- Opening Delimiter -
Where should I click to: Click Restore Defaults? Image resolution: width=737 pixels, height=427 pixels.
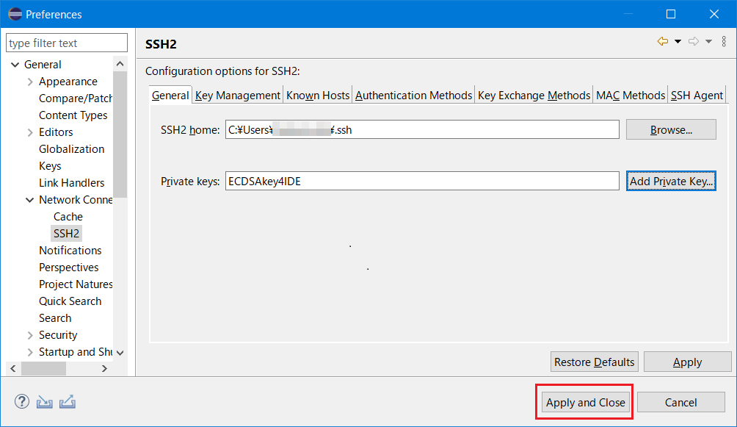click(594, 362)
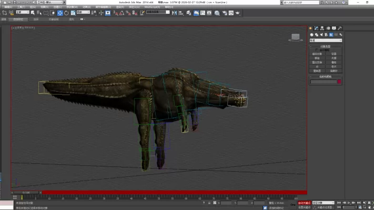The image size is (374, 210).
Task: Click the Helpers category icon
Action: tap(331, 35)
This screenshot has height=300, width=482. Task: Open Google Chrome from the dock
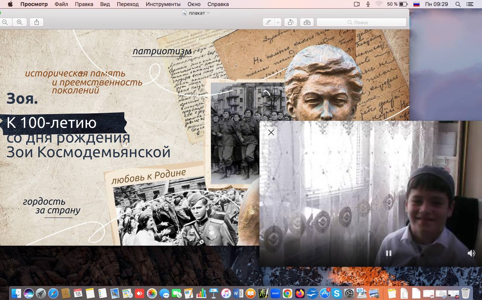tap(287, 293)
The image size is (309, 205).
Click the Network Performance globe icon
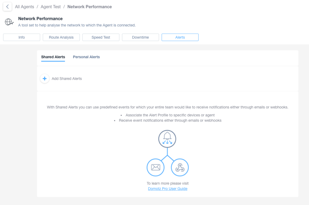tap(9, 21)
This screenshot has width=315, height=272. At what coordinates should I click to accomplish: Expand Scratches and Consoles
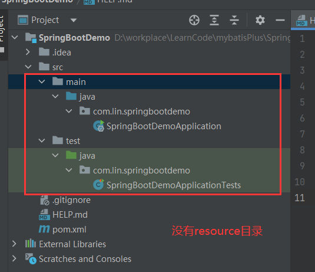[14, 258]

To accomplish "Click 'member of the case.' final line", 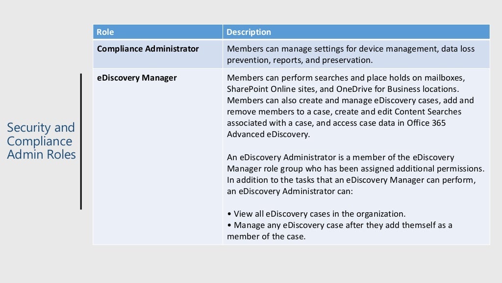I will pos(266,236).
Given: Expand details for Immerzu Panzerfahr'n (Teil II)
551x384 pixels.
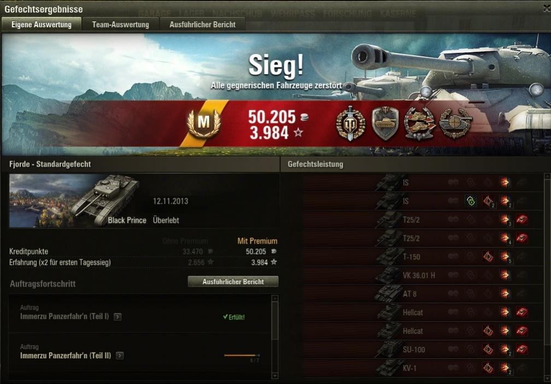Looking at the screenshot, I should click(120, 356).
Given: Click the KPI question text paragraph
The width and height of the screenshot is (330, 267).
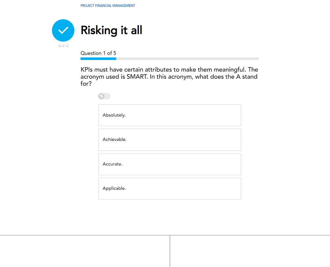Looking at the screenshot, I should click(x=169, y=77).
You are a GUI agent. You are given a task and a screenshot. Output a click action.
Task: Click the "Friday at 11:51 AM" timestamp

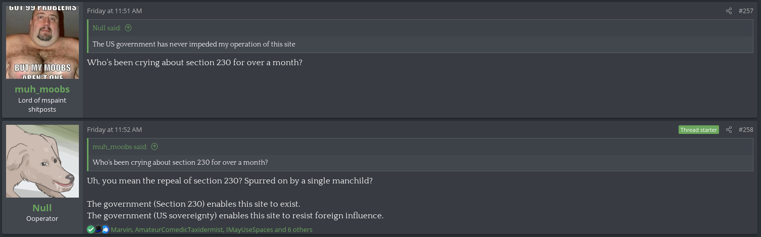coord(114,11)
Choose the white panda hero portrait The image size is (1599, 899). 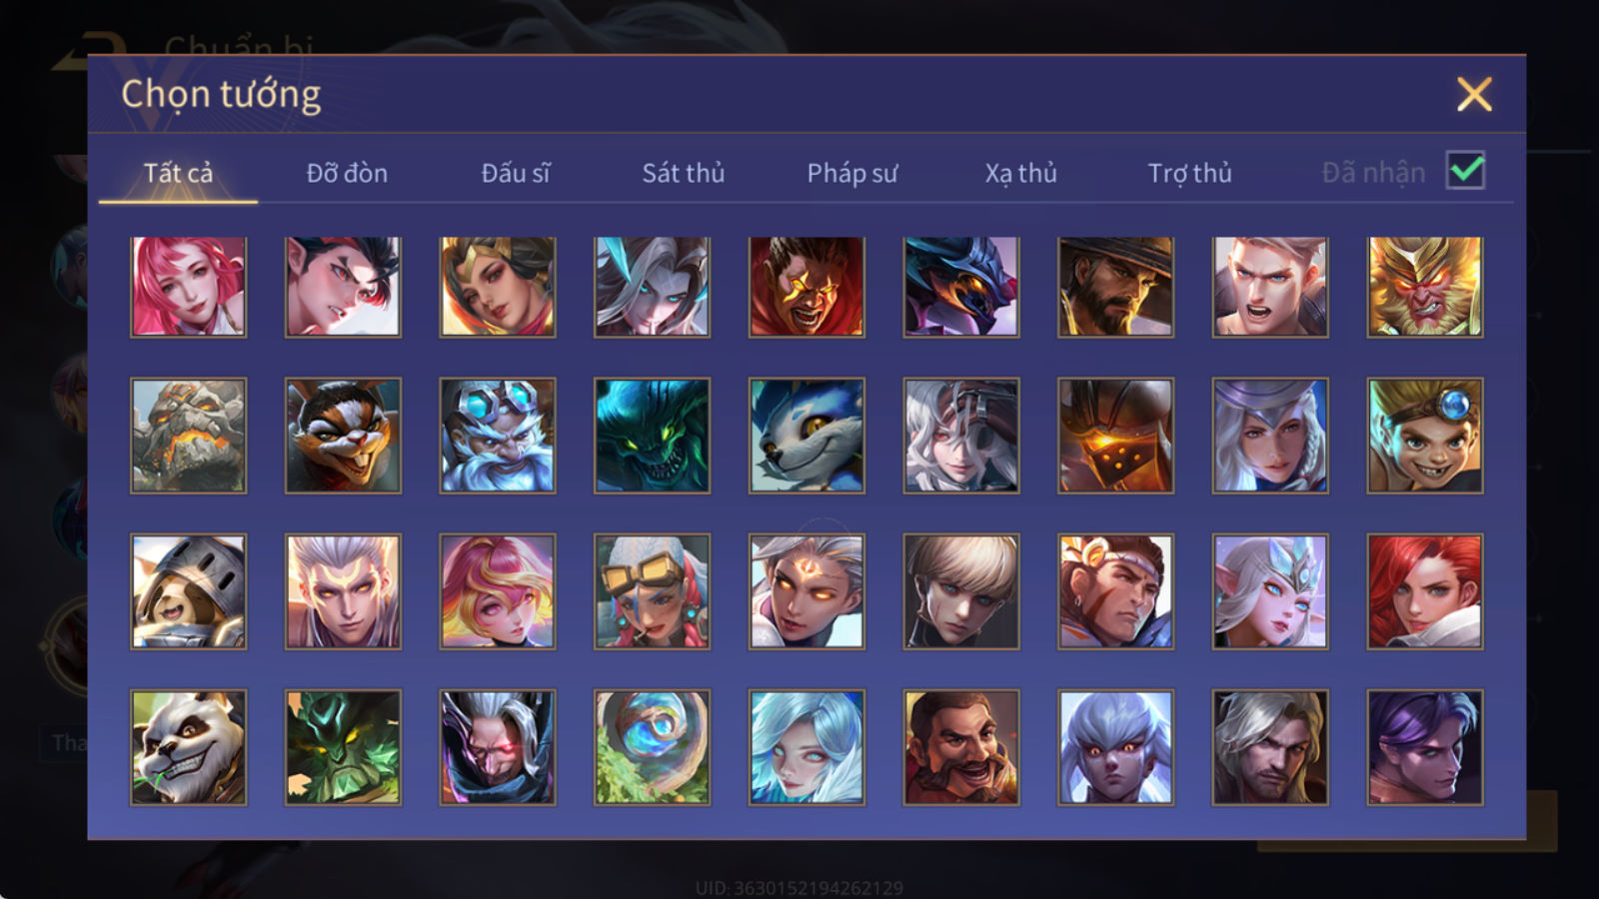[x=188, y=747]
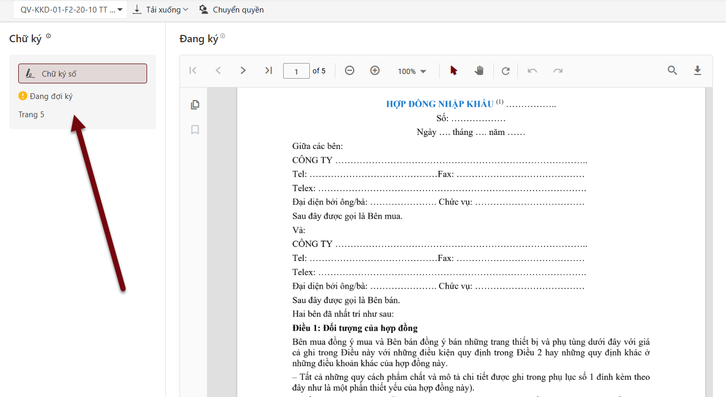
- Closing Delimiter -
• _YOUR INSTRUCTIONS_:
Working from the data above, repeat exactly, and only, the lines that begin at the line containing "Given: Expand details" and stop after the line containing "You are a GUI"; pictures are not copied.

• _PROBLEM SOLUTION_:
Given: Expand details for Immerzu Panzerfahr'n (Teil II)
551x384 pixels.
Looking at the screenshot, I should click(120, 356).
Given: Click the KPI question text paragraph
The width and height of the screenshot is (330, 267).
Looking at the screenshot, I should click(x=169, y=77).
You are a GUI agent. You are given a task and a screenshot. Output a click action.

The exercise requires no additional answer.